Quando o princípio da boa-fé está em uso é fácil ver a implementação de medidas que correspondam aos documentos que se referem a determinado contexto.

O apoio jurídico nesse momento deve estar sempre presente, vez que interpretar princípios legais em atividades de tratamento é atividade essencialmente jurídica. E o apoio da equipe de segurança da informação é o que dá suporte prático a esta interpretação da lei para o contexto da empresa ou organização.

Mas como obter constatações e evidências objetivas de que a organização está aplicando o princípio da boa fé no tratamento dos dados pessoais?

Incluir no plano de ação do programa de segurança da informação as auditorias específicas com o objetivo de:

1- Verificar o teor de documentos que possuem diretrizes de segurança da informação e sua aplicabilidade no ambiente da empresa;

2- Realizar observação das atividades da organização, analisando registros, entrevistando partes interessadas, inclusive titulares de dados pessoais cujas informações se encontram em tratamento na organização;

3- Coletar evidências de que a boa fé escrita está sendo praticada.

4- Identificar pontos de melhoria contínua e medidas mais efetivas na prática da boa fé objetiva e subjetiva.

Assim, com atenção a este princípio, os demais enumerados no artigo 6º. da LGPD se tornarão mais fáceis de serem cumpridos e assimilados pela organização.

O titular de dados pessoais sempre espera que o agente de tratamento respeite seus direitos e cumpra o que promete em suas politicas e termos relativos ao compromisso de cuidar bem das informações coletadas.
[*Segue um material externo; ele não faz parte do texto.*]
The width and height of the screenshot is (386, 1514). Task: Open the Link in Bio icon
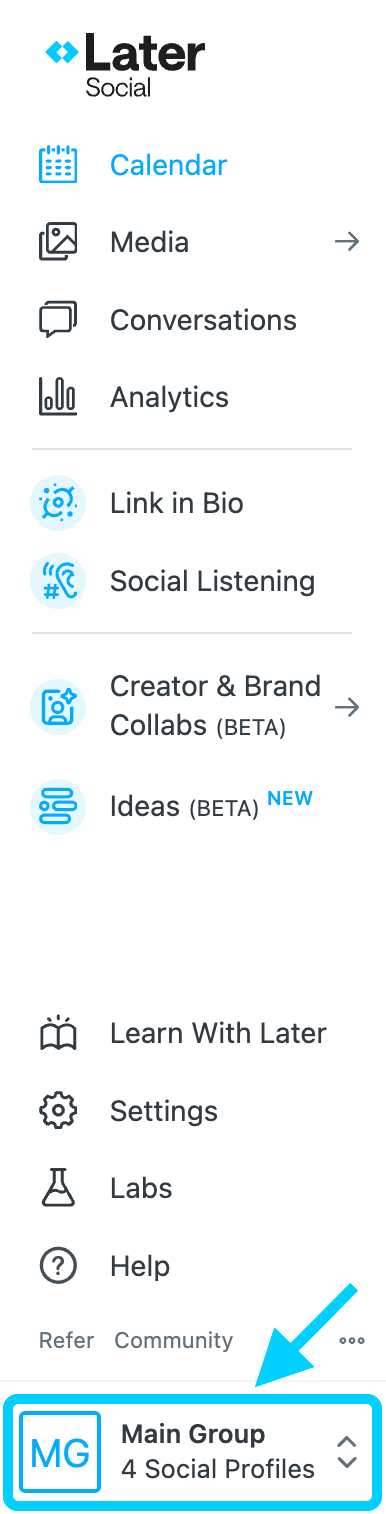[x=58, y=503]
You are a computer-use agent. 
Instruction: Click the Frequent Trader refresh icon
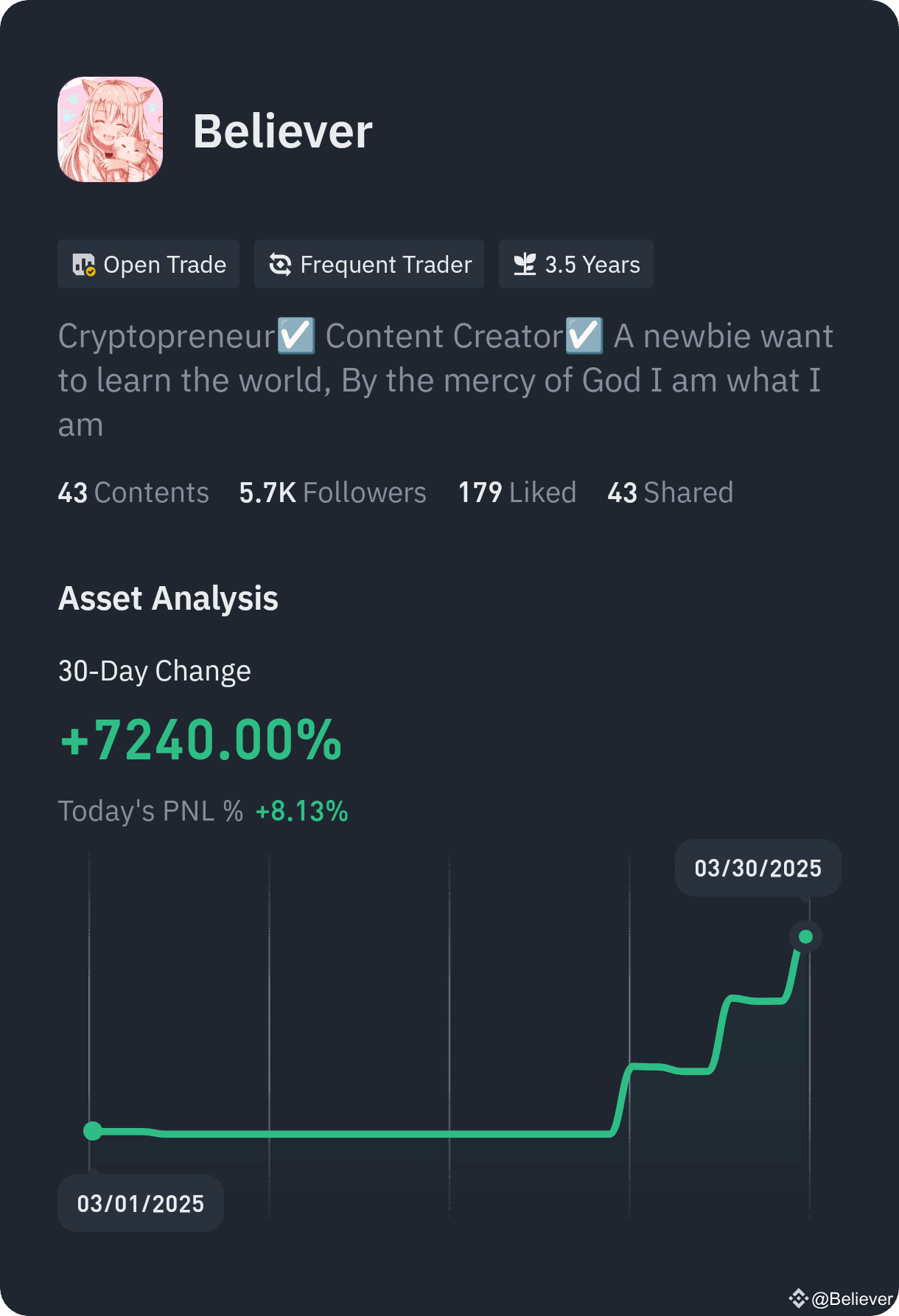click(x=280, y=264)
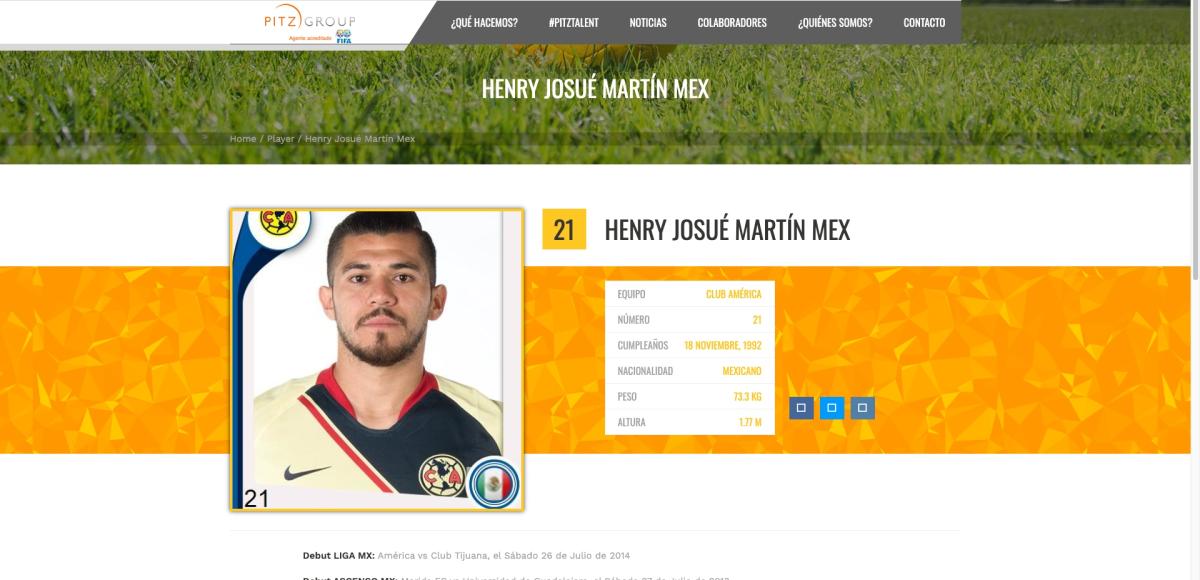Screen dimensions: 1200x580
Task: Open the Contacto page
Action: (924, 22)
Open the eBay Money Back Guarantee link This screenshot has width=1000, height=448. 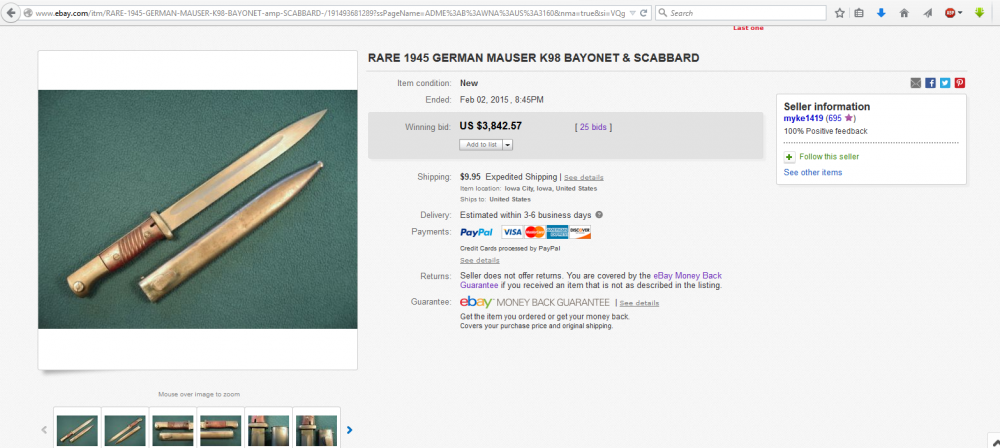[686, 275]
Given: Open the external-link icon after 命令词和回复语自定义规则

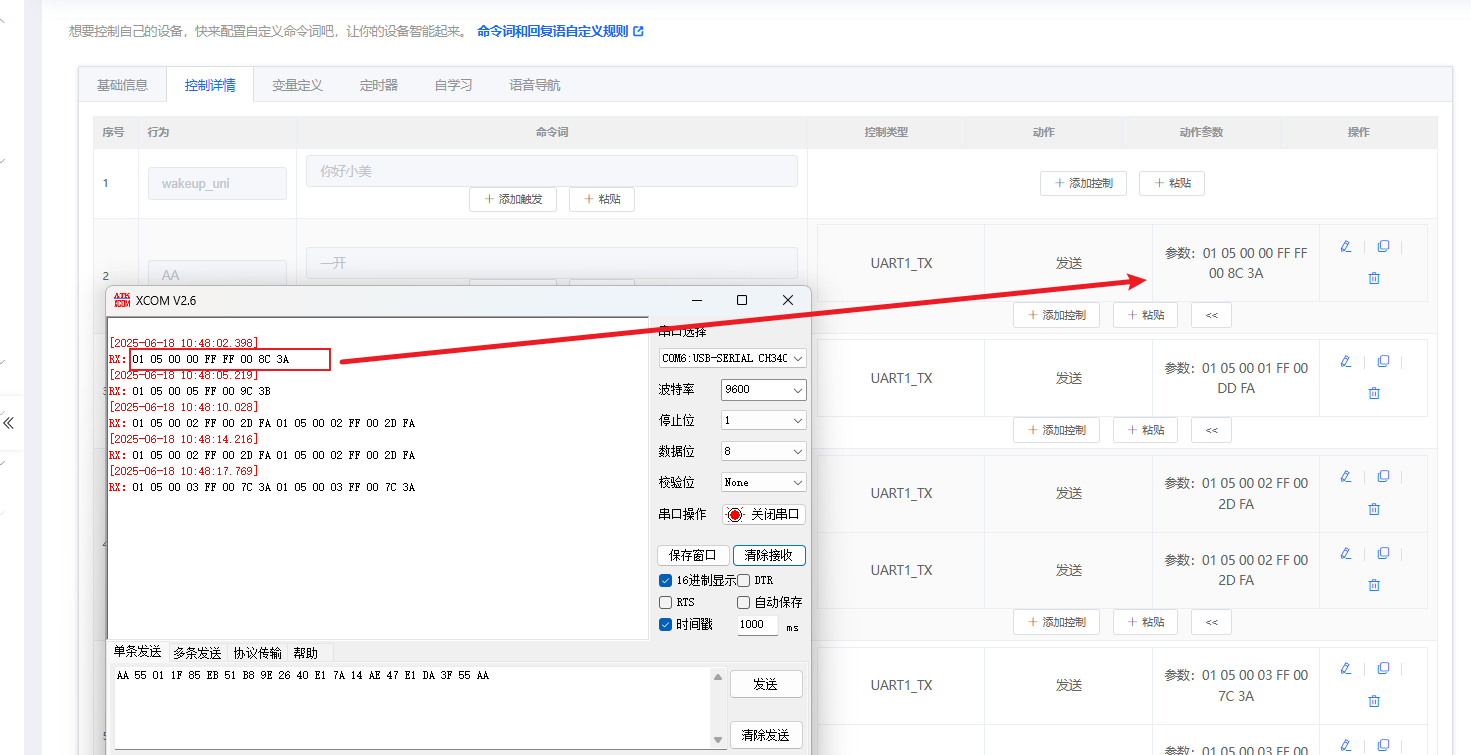Looking at the screenshot, I should pos(640,31).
Afinal, a boa-fé é o ponto de partida em qualquer operação de tratamento de dados pessoais e será um dos primeiros itens a verificar num procedimento fiscalizatório, sendo inclusive atenuante em casos de incidentes de segurança da informação:

Art. 52. Os agentes de tratamento de dados, em razão das infrações cometidas às normas previstas nesta Lei, ficam sujeitos às seguintes sanções administrativas aplicáveis pela autoridade nacional: 

§ 1º As sanções serão aplicadas após procedimento administrativo que possibilite a oportunidade da ampla defesa, de forma gradativa, isolada ou cumulativa, de acordo com as peculiaridades do caso concreto e considerados os seguintes parâmetros e critérios:

II - a boa-fé do infrator; 

Portanto, é essencial que a organização evidencie o cumprimento da LGPD priorizando a prática do princípio da boa fé em seu ambiente de tratamento de dados pessoais, envolvendo não somente o corpo jurídico, o time de segurança e tecnologia da informação, mas também todos os colaboradores envolvidos nas atividades desenvolvidas para que possa ter condições de prestar um atendimento correto ao titular dos dados pessoais e aos agentes de fiscalização, no exercício de suas atividades.